Biblical change starts with conviction. The Holy Spirit reproves the world of sin (Jn 16:8). The Greek word is not about a feeling someone has, but someone convinced, as in being proven guilty. Romans 12:1 says true, perpetual worship of God is reasonable. Faith comes by hearing the Word of God.
Every major change in my life started with scripture. Every church problem I've ever seen relates to something unscriptural. The solution to the problem is in the Bible, because God's Word is sufficient. Something needs to be changed to line up with the Bible.
When I think our church is doing something wrong, it started with scripture. The Holy Spirit used scripture to convince me. Whatever change we need to make is because our church is failing to believe and practice something in the Bible. Before our church changes, I've changed. If the church is going to change too, then I've got to teach on it. I spend weeks on it and then open it to question and answer, until we're all on board. God wants unity too (1 Cor 1:10, Eph 4:3).
Change starts with scripture. If it's something we are not believing or not doing, I see it in the Bible first. I wonder if it is historical too. Is this something that Christians have believed and practiced as well. If it's true, it won't be new. That doesn't mean there will be a devastating historical argument, because we can't rely totally on history like we do the Bible, but we should expect that a true position would be found in history.
Scripture comes. The Holy Spirit works. Our souls are enlightened. We submit to what God says. That's how change occurs.
Many new theological or religious positions have arisen through history and especially in the last one hundred years. If someone teaches you proxy baptism, baptism for dead people, and you haven't heard of that, what would you do? You should ask where it's in the Bible. Once you start to hear where that doctrine comes from, you might wonder why you haven't heard it before. Is that what that scripture means? If not, what is it talking about?

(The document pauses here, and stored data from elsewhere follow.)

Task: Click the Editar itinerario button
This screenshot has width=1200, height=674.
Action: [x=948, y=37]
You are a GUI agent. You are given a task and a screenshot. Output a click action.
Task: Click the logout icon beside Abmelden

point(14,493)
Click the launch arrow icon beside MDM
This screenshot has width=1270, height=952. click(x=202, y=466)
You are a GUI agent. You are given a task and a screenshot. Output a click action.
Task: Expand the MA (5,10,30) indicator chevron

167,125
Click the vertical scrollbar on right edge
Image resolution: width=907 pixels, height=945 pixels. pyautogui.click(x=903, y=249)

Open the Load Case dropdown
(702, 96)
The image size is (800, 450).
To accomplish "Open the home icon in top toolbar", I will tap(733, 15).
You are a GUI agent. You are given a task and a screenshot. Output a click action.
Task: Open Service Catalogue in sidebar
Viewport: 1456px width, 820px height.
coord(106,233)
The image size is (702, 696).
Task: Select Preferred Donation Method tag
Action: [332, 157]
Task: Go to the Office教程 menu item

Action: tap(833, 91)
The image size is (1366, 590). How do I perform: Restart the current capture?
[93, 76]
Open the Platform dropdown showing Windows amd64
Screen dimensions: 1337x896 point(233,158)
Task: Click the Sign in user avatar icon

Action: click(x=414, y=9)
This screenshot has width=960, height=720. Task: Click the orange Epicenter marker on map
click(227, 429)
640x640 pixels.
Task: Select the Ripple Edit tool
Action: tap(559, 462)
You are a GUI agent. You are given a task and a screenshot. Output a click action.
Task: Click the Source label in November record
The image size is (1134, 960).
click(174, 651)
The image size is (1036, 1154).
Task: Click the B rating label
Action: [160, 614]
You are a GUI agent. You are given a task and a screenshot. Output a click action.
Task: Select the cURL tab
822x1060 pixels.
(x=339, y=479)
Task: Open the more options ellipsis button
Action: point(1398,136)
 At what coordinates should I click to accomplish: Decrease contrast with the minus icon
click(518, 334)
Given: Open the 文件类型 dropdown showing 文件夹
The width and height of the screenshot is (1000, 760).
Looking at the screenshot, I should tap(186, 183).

I've noticed that leftward changes don't start with the Bible. They start with pragmatism or lust. They don't start with Bible reading, where something jumps out in scripture, and then it's found in history too. No. It starts with something that someone wants to do, and he goes to scripture second, and for the purpose of justifying or vindicating what he's going to do. This is how the Bible gets twisted or wrested, the way Peter put it in 2 Peter 3. Whole new doctrine proceeds from attempting to accommodate practices once forbidden.
When women started wearing pants, that didn't start with women studying the Bible. It didn't start with Christian men thinking of how scripture applied to helping their wives and daughters. Now when women adjust their skirts to above their knees, that isn't starting with a prayer meeting, and a time of careful exegesis. Along with the change in practice, new teaching does arise. I've seen it most prevalent in a new view of the grace of God. Love changes in meaning. These serve to justify a lot of varied behavior.
At a particular juncture in time, a religious leader says, "Things aren't working as they should, so let's try this, to see if it works." It's tried and it seems to work. People keep doing it. Others try it because it works. Change occurs. This isn't biblical change. It isn't someone being convinced by scripture. It's someone being persuaded by his own lying eyes.
Godly men confront wrong changes. They don't want the change. Those changing push back. A battle ensues. Godly men stop confronting change. They capitulate. The change becomes the new norm, until another leftward change starts the process again.
Over a longer period of time, leftward changes send people and their institutions away from God. They don't start with scripture. We have a school and I teach in it. A student might stop doing his homework. That's a change. I confront it. He still doesn't do the homework. I stop confronting him. He discontinues homework. Not doing homework is the new standard.
Children sit quietly in the classroom while an adult teaches. A child talks to another child. The teacher corrects it. The child keeps talking. The teacher stops correcting. Talking is the new normal. It's a change. Some might call it a gracious change. The child wants to talk. He gets to talk. An adult gives the child what he wants. Some call that love.
Men change. Society changes. Does God change? He doesn't need to. If we need to change, it's to be like God. Instead men change, become less like God. That's accepted. Change to be like God is rejected. Today there is far more ungodly change than godly change.